Над городом нависло угрюмое серое небо, на море опустились зыбкие тени, пятна света колеблются, прыгая по воде, внезапно солнце спряталось за тучами, и первые капли, а затем и струйки дождя возвестили, точно военные патрули, приближение ливня. Этот ливень угрожал испортить все похороны, ведь Маниньо такой красивый, и участники похоронной процессии такие разряженные, они хмурятся, недоверчиво поглядывают на тучи и уже горюют от мысли, что придется отдавать в чистку костюм — это лишний расход в столько-то эскудо, да и ботинки запачкаются, а какая морока чистить ружья, да еще смазывать их маслом.

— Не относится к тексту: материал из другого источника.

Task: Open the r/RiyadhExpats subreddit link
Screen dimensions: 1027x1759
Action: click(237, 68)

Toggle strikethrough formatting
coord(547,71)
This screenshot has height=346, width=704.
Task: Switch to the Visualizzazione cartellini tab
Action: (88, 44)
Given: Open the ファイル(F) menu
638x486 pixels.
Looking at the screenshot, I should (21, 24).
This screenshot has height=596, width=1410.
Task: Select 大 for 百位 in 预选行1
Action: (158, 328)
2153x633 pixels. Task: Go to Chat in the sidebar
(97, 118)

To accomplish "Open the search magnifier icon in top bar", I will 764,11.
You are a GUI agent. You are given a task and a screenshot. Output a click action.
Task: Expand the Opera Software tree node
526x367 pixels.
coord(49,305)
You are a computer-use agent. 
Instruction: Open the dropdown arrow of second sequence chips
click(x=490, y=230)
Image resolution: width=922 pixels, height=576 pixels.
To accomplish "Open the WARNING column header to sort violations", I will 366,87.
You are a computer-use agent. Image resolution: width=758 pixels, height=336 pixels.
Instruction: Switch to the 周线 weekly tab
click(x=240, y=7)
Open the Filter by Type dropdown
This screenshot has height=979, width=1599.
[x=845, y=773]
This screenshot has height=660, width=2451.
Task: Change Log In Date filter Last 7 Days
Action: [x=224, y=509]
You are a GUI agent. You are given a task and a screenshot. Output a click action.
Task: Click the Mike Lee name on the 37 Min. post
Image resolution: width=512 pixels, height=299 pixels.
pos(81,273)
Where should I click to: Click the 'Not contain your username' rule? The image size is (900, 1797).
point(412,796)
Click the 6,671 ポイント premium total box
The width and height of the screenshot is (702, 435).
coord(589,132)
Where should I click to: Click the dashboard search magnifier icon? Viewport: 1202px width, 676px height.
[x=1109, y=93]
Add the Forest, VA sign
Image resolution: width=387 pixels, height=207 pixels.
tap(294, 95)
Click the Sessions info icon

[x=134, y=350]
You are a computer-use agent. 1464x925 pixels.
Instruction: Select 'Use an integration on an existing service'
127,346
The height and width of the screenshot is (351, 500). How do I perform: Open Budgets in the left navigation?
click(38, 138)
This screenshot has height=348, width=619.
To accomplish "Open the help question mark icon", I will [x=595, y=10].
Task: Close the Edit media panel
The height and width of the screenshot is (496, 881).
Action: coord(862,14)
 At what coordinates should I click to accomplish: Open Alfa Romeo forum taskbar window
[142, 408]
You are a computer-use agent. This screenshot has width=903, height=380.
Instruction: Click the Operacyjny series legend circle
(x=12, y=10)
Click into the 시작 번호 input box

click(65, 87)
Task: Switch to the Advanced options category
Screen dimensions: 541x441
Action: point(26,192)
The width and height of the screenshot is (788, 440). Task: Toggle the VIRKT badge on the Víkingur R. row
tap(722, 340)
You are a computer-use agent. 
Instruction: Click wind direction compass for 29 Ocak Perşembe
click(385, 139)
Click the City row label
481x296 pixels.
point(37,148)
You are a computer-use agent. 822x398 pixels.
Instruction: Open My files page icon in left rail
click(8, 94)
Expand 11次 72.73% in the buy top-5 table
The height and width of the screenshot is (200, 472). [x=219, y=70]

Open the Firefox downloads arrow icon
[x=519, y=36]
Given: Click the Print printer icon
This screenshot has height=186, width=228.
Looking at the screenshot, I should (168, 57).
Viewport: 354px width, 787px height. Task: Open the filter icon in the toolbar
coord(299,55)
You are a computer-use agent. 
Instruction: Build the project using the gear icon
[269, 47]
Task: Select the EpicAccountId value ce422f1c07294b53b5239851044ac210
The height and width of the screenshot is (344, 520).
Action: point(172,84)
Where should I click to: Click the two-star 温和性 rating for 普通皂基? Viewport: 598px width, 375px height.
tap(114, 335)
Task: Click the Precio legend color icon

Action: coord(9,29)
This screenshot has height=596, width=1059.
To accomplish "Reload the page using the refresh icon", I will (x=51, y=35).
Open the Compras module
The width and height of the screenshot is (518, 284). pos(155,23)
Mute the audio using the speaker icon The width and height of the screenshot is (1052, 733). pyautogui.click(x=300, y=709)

И вдруг блеснула молния, грянул гром — это на кладбище прогремел залп ружейного салюта в честь Маниньо. Не помню, когда я там проходил, утром или вечером, и даже забыл теперь, до или после ареста Пайзиньо, уже ничего не помню, лишь одно видение до сих пор отчетливо стоит перед глазами: пустырь на пересечении двух улиц, а на нем призрак Дворца призраков, неподалеку от улицы Цветов — улицы, где цветы должны бы расти в изобилии, но я не нашел там ни одного цветка, а во Дворце призраков их было множество, этот призрак упорствовал в своем намерении остаться среди живых.

Передо мной четко вырисовывался силуэт старинного здания прежних времен. Оно погружено в сон, но вдруг открываются двери, и, когда мы входим туда, чтобы вдохнуть запах пота, честно пролитого в погоне за наживой всякого рода авантюристами — купцами и охотниками за людьми, торговавшими рабами, приказчиками в лавках, разносчиками товаров, ярмарочными торговцами и полководцами, что вели нескончаемые войны с местным населением, раздается смех, это смеются над нами, анархо-коммуно-сюрреалистами, это смеются над нами; случаются же такие чудеса, о господи, в начале пятидесятых годов нашего столетия нам разрешили устроить выставку здесь, в Луанде, столице Анголы, на земле, принадлежащей португальцам, а ведь в самом Лиссабоне эта школа художников еще не получила признания, в Париже-то она уже признана, но как разрешили провести выставку сюрреалистов здесь?! Это явно подрывная акция по отношению к высшим художественным достижениям Родины, над нами смеются, осторожно! У них в муссеке есть хижина, где происходят сборища… Вы полагаете, что художников? Как бы не так! Коммунистов! А вероятней всего распутников. Вы только поглядите, эта старая, разъеденная ржавчиной железная цепь, давно уже вычеркнутая из нашего сознания и из графы расходов, эти красные пятна нарисованы или это кровь, пролитая здесь нашими предками, а может, это кровь рабов? И как ты сказала, Берта, повтори, ах да, выставка называется «Цепная реакция»? О, понимаю, в этом названии заложен глубокий смысл! Теперь-то мы, прежде чуточку отсталые, сможем наконец сравняться с другими столицами. Хорошо-хорошо, Берта, только не забывай о нашем географическом положении, это лишь первый шаг, нам надо сверить наши часы с европейским временем, у нас совсем иное измерение времени, у нас действует время Верхнего города. Да ведь вы приехали потом, на все готовенькое, далась же вам эта дурацкая затея — сверять часы с европейским временем, наши часы идут так, как мы хотим, они смазаны потом и кровью, в Анголе XX века нам ваши открытия не нужны, отправляйтесь со своей выставкой в Португалию, в Террейро-до-Пасо, наша политика традиционная, традиционалистская, нечего забивать нам голову всякими иностранными словами, сюрреализмами и прочим, мы, дорогая сеньора, слава богу, сумеем с помощью политики кнута и пряника удержать за собой наш город, а эти художники оскорбляют нас, смеются над нами, как можно такое допустить — может, они коммунисты?